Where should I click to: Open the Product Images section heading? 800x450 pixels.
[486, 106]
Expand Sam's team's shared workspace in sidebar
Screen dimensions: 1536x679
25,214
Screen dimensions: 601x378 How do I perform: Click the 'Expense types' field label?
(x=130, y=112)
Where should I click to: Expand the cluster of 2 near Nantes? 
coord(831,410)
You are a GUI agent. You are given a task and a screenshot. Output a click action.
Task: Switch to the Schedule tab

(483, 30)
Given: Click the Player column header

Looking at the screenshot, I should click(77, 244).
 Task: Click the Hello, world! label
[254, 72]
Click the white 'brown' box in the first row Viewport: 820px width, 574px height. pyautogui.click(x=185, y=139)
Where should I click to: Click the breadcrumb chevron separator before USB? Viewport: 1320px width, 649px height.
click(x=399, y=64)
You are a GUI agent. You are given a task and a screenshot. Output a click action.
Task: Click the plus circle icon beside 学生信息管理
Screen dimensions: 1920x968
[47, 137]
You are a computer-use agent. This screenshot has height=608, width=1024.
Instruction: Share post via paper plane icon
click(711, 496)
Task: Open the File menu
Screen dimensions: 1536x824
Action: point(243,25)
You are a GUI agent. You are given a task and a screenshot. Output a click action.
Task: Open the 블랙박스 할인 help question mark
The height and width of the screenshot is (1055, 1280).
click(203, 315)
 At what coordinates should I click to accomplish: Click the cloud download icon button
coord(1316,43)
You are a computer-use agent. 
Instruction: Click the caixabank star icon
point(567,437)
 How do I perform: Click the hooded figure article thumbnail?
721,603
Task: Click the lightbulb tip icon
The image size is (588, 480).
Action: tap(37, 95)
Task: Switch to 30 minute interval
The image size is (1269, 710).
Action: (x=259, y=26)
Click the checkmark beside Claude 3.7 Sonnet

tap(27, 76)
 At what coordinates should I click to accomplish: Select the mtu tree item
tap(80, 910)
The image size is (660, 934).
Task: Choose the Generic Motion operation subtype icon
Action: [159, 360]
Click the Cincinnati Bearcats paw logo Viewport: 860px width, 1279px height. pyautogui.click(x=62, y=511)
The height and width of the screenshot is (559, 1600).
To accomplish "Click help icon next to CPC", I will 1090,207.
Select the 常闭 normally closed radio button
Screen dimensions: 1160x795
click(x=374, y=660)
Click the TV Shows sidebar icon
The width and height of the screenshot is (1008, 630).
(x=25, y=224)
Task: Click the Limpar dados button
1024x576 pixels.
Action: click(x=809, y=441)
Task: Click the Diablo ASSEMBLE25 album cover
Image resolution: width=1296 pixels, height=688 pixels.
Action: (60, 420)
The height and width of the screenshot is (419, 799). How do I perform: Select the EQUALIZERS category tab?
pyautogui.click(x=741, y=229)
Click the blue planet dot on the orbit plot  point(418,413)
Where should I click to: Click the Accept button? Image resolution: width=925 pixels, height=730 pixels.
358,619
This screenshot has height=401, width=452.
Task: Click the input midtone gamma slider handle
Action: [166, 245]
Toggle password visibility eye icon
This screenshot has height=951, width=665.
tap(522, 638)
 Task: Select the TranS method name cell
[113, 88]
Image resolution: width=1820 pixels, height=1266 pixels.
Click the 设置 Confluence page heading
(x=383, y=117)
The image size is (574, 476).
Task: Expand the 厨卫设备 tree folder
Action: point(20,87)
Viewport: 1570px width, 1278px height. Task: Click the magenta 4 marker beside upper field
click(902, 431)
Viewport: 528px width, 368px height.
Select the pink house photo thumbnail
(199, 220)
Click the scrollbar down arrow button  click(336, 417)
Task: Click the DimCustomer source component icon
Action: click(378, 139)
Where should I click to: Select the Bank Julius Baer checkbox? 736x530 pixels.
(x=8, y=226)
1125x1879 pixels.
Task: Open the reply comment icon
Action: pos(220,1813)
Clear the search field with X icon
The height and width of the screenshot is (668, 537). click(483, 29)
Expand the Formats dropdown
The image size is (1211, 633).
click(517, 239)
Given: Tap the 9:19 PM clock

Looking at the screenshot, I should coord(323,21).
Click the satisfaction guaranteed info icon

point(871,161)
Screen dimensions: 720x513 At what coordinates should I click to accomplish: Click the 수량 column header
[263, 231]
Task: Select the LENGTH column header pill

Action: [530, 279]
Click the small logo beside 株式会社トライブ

────────────────────

What to produce:
Write out each line above with the word "computer".

Worked solution:
You are a computer-use agent. This screenshot has height=608, width=1024.
You are a computer-use agent. 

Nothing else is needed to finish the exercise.